TESTO DEL DOCUMENTO

La storia, molto semplice, quasi esigua, descrive i brevi inizi della convivenza di Juliette e Jean: Juliette (Dita Parlo) è una graziosa ragazza di campagna, cresciuta in un paesello in riva al mare; Jean (Jean Dasté) è il proprietario di una chiatta che naviga su uno degli innumerevoli canali navigabili che attraversano con il loro fitto reticolo tutta la Francia.
Il film comincia con le scene del matrimonio e del corteo (strampalato, quasi surreale).
Poi mostra l’imbarco degli sposi che sulla chiatta dove vanno a occupare una cabina predisposta. L’equipaggio della chiatta è costituito solo da altre due persone: il vecchio Père Jean (Michel Simon, attore molto famoso a quei tempi), un ex-marinaio reduce da mille viaggi transoceanici, e il mozzo, un ragazzetto che si arrabatta a fare un po’ di tutto.
La routinaria convivenza sul natante, dopo l’arrivo di Juliette, è un pochino compromessa: la presenza di una donna che vuole occuparsi del ménage del terzetto di maschi trasandati crea qualche attrito. Il vecchio Père Jean in particolare, burbero e misantropo, non digerisce l’intrusa che pare voglia assumere un suo ruolo femminile sul barcone, lui che ha trovato un suo equilibrio esistenziale attorniandosi di una colonia di gatti che abitano la sua cabina-stamberga e sono diventati padroni di tutti gli spazi della chiatta; non vuole che la nuova arrivata si impicci del trantran di bordo, che si occupi delle pulizie, che pretenda perfino di lavare la sua biancheria. Il dissidio però, in certi momenti, pare trasformarsi in simpatia quando Juliette, dai tatuaggi del vecchio e dai souvenir esotici che ingombrano la sua cabina, viene a sapere con un misto di stupore e invidia dei suoi viaggi e del suo misterioso passato.

DATI FORNITI

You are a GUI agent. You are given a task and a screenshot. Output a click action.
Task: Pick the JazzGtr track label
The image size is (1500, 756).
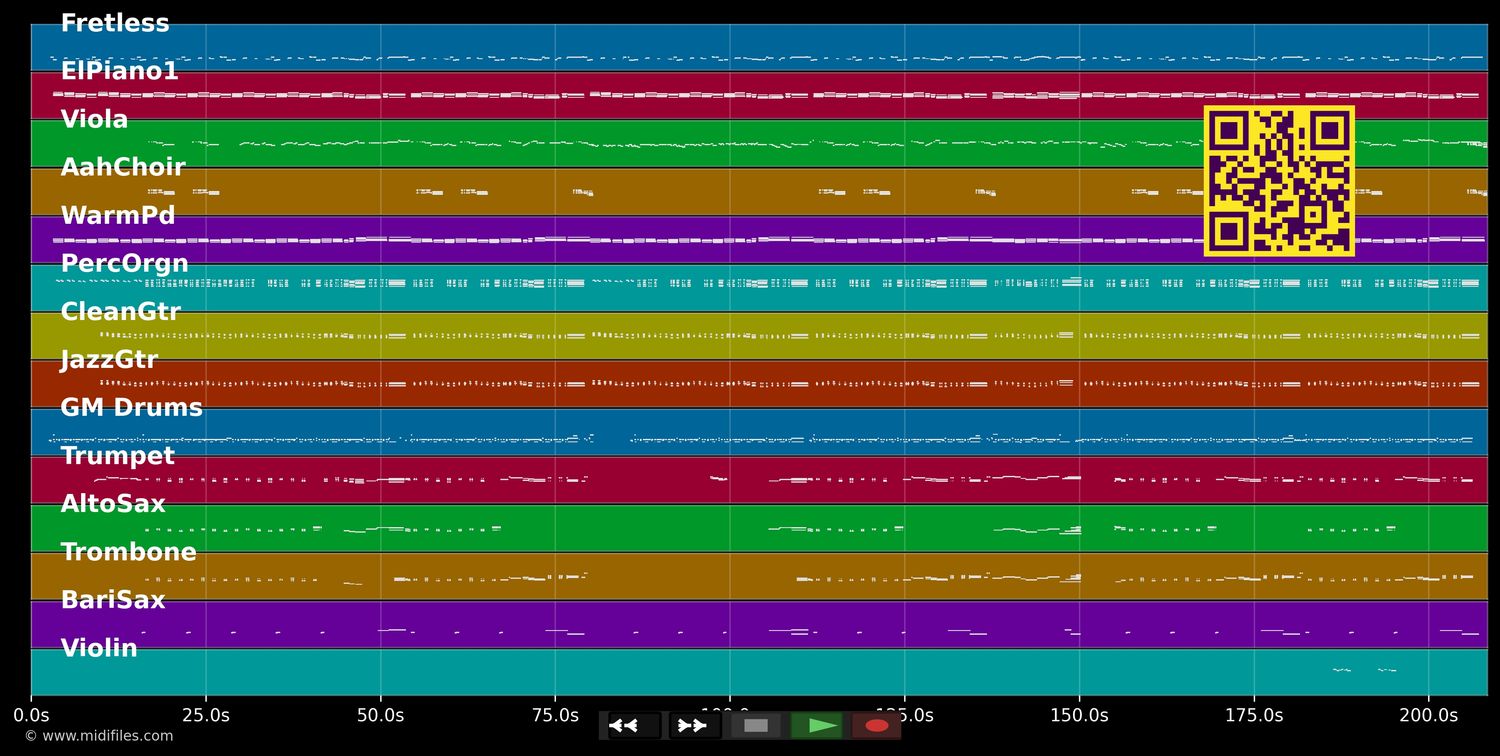(x=109, y=360)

COMPITI RICHIESTI
1) Nel testo sul film, riscrivi in forma di elenco il paragrafo che comincia con «La routinaria convivenza sul natante» e conserva i fatti principali.
2) Nel testo sul film, sostituisci ovunque «chiatta» con «barca» e riporta il tratto che va da «La storia, molto» fino a «(strampalato, quasi surreale).».

RISPOSTE ATTESE
1)
- Con l'arrivo di Juliette, la convivenza abituale sulla chiatta si incrina un po'. Una donna che vuole occuparsi della gestione dei tre uomini trasandati crea qualche attrito.
- Soprattutto il vecchio Père Jean, burbero e misantropo, non sopporta l'intrusa, che sembra voler assumere un ruolo femminile a bordo.
- Lui ha trovato il suo equilibrio circondandosi di una colonia di gatti. I gatti abitano la sua cabina e si sono presi tutti gli spazi della chiatta.
- Non vuole che la nuova arrivata si intrometta nella routine di bordo, che faccia le pulizie o che lavi la sua biancheria.
- A tratti, però, il contrasto sembra diventare simpatia. Succede quando Juliette, dai tatuaggi del vecchio e dai souvenir esotici della sua cabina, scopre con stupore e invidia i suoi viaggi e il suo passato misterioso.

2)
La storia, molto semplice, quasi esigua, descrive i brevi inizi della convivenza di Juliette e Jean: Juliette (Dita Parlo) è una graziosa ragazza di campagna, cresciuta in un paesello in riva al mare; Jean (Jean Dasté) è il proprietario di una barca che naviga su uno degli innumerevoli canali navigabili che attraversano con il loro fitto reticolo tutta la Francia.
Il film comincia con le scene del matrimonio e del corteo (strampalato, quasi surreale).